MENSAJE DEL PRESIDENTE PROVISORIO DEL PERÚ,
FRANCISCO GARCÌA CALDERÓN,
AL CONGRESO DE CHORRILLOS, EL 10 DE JULIO DE 1881
Honorables Representantes:
En los pueblos sujetos al sistema representativo la reunión de las asambleas deliberantes es siempre un acontecimiento de grandiosa significación. La satisfacción de una necesidad pública, el remedio de un mal, la realización de una mejora, son en todo tiempo los bienes que los pueblos esperan de los que tienen la elevada y augusta misión de dictar leyes, y por tan justo motivo, se regocija cuando quiera que sus Representantes se congregan para deliberar.
Pero cuando a las necesidades generales se agrega el imperio de circunstancias extremas, la reunión del Poder Legislativo es como la aparición del astro luminoso del día, que divisa el navegante en medio de la deshecha tempestad; él augura la cesación de la tormenta, y la vuelta del buen tiempo que llevará la combatida nave al puerto de su destino.
El Perú, honorables señores, que en tal situación se halla, ha deseado por esto con ardor que fuerais solemnemente convocados, no ya, como en días mejores, para discutir serena y tranquilamente las leyes que exigen los tiempos normales, sino para que viendo a la patria cubierta de negro crespón y anegada en la sangre y las amargas lágrimas de sus hijos, cicatricéis sus heridas, y pongáis término a su desolación.
Tan vehemente ha sido, señores, este deseo, que al inaugurarse el Gobierno Provisional, no se me dio propiamente hablando otro mandato, que el de reunir al Congreso; y desde entonces, con incesante afán, cada momento se me ha pedido de todas parte el cumplimiento de mi encargo. Cuatro meses a que la nación os aguarda con impaciencia; y cada día, que por circunstancias ajenas de vuestra voluntad y de la mía, ha transcurrido sin que pudierais reuniros, ha sido una verdadera contrariedad para la nación,
Por eso, al veros hoy congregados en este recinto, como intérprete del deseo de los pueblos, os doy las gracias, en nombre de la patria, porque, venciendo todas las dificultades, habéis acudido a su llamamiento.

### Objetivos:
[1] Según el mensaje al Congreso de Chorrillos, ¿qué mandato recibió el presidente al inaugurarse el Gobierno Provisional?
[2] Transcribe el fragmento del mensaje al Congreso de Chorrillos que comienza con "MENSAJE DEL PRESIDENTE" y continúa hasta "congregan para deliberar.".

### Líneas de datos:

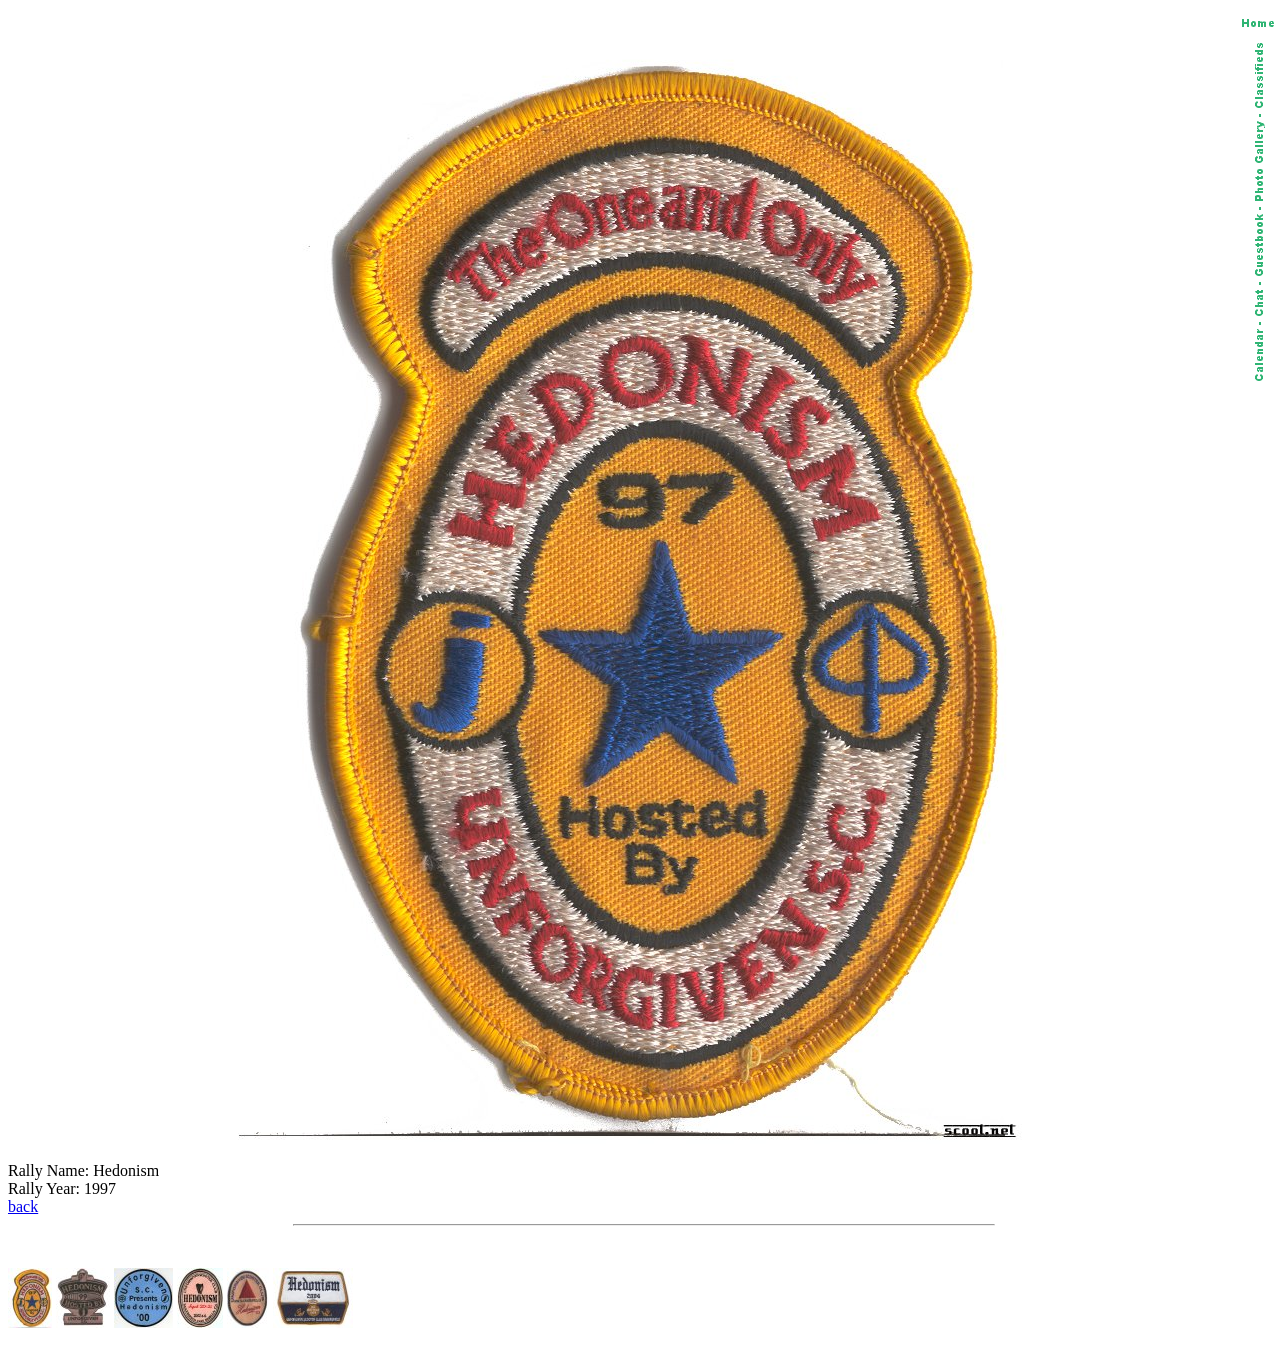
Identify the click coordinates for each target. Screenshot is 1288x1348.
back (23, 1206)
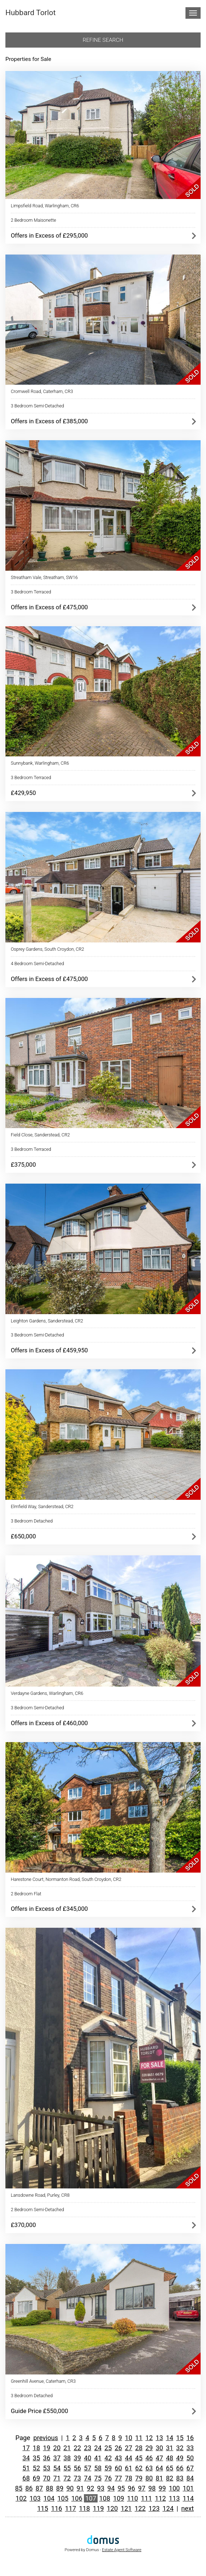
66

### Respuestas del ejercicio:
[1] El de reunir al Congreso.

[2]
MENSAJE DEL PRESIDENTE PROVISORIO DEL PERÚ,
FRANCISCO GARCÌA CALDERÓN,
AL CONGRESO DE CHORRILLOS, EL 10 DE JULIO DE 1881
Honorables Representantes:
En los pueblos sujetos al sistema representativo la reunión de las asambleas deliberantes es siempre un acontecimiento de grandiosa significación. La satisfacción de una necesidad pública, el remedio de un mal, la realización de una mejora, son en todo tiempo los bienes que los pueblos esperan de los que tienen la elevada y augusta misión de dictar leyes, y por tan justo motivo, se regocija cuando quiera que sus Representantes se congregan para deliberar.